Concerned about what the success of college-friendly dating apps like Tinder, Crazy Blind Date and Grouper means for the future of social, we’re hearing Facebook CEO Mark Zuckerberg decided to scoop up the service to ramp up Facebook’s competitiveness.
We’re also hearing that Facebook attempted to clone the product, which allows friends to choose which of their friends they’re interested in sleeping with (and connects them if the feeling’s mutual), internally before approaching the founders. Robust staff penetration and rumors that Google is building a competitive hook-up platform called Google F*ck Now also hastened the deal.
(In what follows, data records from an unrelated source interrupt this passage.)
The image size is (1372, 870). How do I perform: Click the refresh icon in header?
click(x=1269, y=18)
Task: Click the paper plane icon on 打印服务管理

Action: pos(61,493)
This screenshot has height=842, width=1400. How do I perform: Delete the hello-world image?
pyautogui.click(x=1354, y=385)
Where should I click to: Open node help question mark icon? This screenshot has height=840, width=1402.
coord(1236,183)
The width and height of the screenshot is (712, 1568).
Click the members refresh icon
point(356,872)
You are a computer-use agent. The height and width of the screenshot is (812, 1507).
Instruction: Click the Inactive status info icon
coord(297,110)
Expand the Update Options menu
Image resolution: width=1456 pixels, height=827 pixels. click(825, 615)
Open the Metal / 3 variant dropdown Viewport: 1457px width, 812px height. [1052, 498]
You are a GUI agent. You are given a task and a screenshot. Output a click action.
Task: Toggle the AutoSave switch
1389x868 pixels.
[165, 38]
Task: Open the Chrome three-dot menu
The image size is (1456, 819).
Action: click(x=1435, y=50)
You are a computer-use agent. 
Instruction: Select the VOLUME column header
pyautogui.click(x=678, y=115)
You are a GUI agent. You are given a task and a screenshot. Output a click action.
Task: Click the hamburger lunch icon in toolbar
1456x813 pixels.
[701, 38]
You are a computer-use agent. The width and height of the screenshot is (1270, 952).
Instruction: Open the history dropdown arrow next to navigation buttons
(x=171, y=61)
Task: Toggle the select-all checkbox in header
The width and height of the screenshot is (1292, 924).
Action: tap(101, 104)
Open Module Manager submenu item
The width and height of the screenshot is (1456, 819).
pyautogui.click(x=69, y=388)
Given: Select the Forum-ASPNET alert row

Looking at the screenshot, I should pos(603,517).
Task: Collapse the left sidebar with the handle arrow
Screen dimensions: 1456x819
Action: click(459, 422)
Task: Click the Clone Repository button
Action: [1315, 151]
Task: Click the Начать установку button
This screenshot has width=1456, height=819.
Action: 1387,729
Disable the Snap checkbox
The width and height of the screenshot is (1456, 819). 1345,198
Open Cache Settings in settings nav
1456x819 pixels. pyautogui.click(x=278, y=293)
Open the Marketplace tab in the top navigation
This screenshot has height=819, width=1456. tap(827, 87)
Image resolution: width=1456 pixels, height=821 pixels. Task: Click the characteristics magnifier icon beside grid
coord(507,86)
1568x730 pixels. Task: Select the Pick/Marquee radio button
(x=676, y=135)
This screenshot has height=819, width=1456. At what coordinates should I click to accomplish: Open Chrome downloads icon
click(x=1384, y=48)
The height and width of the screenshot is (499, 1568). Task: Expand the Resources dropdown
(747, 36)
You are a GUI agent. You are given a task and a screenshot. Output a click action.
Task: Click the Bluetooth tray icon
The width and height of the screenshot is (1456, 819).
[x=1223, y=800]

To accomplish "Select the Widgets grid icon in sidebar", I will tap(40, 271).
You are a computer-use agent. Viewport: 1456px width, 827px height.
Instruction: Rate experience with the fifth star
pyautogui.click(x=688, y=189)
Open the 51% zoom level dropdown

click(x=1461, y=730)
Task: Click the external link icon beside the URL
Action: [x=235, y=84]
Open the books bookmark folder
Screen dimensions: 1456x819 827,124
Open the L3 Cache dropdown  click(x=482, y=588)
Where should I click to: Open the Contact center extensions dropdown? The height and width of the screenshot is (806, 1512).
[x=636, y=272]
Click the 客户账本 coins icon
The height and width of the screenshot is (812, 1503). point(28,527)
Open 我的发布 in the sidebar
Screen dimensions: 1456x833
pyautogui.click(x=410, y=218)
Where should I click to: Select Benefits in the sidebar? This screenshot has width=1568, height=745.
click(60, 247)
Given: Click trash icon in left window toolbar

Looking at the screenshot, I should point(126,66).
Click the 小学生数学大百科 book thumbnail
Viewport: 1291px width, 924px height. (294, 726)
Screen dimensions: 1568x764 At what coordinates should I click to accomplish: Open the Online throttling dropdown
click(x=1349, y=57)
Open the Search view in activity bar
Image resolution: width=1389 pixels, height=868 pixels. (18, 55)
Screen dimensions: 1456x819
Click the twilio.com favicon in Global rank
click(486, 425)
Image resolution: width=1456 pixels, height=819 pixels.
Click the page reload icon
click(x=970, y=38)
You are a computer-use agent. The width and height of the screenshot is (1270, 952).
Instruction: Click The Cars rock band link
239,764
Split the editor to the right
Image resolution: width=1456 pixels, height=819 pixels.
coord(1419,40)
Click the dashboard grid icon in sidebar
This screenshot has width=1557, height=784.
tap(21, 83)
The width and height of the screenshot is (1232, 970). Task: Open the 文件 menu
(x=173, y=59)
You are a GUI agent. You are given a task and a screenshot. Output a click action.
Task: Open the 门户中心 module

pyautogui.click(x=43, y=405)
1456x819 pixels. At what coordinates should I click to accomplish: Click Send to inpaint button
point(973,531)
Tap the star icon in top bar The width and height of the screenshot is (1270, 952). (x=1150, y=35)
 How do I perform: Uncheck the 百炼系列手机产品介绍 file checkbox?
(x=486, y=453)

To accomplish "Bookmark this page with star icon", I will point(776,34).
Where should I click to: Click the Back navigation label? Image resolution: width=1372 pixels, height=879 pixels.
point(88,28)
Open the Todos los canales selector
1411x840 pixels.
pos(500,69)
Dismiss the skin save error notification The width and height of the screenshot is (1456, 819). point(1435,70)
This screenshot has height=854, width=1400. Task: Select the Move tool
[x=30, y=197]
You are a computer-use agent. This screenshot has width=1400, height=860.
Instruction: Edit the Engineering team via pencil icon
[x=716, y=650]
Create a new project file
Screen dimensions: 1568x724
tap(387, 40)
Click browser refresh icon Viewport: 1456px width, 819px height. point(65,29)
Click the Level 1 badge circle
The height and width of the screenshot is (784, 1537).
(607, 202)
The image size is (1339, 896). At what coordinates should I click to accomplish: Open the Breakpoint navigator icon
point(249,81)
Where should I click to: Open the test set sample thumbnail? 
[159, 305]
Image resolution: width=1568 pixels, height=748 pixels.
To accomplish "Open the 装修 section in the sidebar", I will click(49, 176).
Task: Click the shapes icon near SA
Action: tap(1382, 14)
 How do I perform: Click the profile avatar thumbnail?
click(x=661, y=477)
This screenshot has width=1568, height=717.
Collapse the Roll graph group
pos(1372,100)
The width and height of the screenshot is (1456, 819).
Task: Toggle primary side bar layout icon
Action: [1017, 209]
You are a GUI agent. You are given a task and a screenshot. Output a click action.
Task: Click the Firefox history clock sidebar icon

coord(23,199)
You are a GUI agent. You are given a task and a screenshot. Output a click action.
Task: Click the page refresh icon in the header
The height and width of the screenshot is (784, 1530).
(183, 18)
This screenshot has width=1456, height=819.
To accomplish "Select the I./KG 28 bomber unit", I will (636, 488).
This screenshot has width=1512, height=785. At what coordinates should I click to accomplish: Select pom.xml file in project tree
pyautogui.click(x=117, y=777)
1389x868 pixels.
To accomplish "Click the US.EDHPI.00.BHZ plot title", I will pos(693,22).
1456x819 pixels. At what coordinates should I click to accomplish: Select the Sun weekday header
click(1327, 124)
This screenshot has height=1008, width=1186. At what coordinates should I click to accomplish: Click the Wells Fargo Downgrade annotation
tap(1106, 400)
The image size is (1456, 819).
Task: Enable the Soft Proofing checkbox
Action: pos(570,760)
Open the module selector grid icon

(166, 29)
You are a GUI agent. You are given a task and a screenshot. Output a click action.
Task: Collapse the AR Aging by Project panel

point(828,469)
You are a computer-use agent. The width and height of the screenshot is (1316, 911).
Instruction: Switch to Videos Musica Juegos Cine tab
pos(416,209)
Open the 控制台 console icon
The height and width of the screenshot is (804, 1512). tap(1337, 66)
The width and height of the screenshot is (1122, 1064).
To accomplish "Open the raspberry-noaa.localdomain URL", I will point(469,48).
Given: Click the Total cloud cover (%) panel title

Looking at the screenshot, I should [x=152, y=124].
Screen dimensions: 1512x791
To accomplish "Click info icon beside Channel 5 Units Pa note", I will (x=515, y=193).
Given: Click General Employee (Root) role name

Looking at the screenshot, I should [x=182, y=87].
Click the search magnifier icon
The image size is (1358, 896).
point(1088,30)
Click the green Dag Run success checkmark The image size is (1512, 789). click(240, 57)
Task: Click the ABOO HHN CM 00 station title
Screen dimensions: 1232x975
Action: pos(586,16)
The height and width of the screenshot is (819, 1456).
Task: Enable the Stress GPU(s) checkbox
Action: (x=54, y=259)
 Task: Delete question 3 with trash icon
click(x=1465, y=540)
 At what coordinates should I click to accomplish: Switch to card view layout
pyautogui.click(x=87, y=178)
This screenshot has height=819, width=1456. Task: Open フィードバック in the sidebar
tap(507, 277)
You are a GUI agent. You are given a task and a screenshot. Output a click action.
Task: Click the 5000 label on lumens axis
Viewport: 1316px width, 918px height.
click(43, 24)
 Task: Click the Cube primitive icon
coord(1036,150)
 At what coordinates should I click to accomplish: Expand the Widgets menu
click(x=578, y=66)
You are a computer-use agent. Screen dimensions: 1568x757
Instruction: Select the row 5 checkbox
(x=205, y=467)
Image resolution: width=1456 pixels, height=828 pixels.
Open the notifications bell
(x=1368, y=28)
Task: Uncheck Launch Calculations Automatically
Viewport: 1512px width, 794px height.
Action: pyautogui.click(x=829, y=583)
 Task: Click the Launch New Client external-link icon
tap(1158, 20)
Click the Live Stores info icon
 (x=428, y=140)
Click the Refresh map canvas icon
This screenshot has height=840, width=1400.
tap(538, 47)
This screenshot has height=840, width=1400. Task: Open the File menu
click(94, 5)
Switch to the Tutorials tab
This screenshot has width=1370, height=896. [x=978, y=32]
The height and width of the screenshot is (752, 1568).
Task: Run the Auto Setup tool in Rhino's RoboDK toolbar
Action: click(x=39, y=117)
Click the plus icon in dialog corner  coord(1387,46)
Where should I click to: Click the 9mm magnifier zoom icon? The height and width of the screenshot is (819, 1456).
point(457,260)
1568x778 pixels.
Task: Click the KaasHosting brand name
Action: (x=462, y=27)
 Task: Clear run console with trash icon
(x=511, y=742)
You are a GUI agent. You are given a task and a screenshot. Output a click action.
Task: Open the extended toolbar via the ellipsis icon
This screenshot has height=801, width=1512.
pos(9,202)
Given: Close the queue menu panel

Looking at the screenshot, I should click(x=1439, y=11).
According to one source, Facebook considers the dating market to be “bigger than e-commerce,” and it hopes to evolve beyond being a platform for stalking people you are silently crushing on into a platform for actually banging those people. Nine years after its launch, the social network will finally realize its full potential: From stalking to action, making the world “more open and connected” where it counts the most.
Like Instagram, Bang With Friends will remain mostly independent from Facebook. However, integration with Facebook’s core offerings isn’t off the table: potential of a Bang Graph as a supplement to the Social Graph has given some clued-in insiders a proverbial chubby, adding another dimension to Facebook Graph Search. The company plans on launching a mobile app called “Wood” to compete head to head with Tinder by the end of this year.
Bang With Friends has seen a lot of traction in recent months, as stories about the anonymous founders and salacious product have titillated the imaginations of bored bloggers and readers with their minds in the gutter. We’re also hearing that Yahoo’s Adam Cahan had made the startup a competitive offer, but the founders eschewed the portal because of Marissa Mayer’s controversial “bang from home” ban.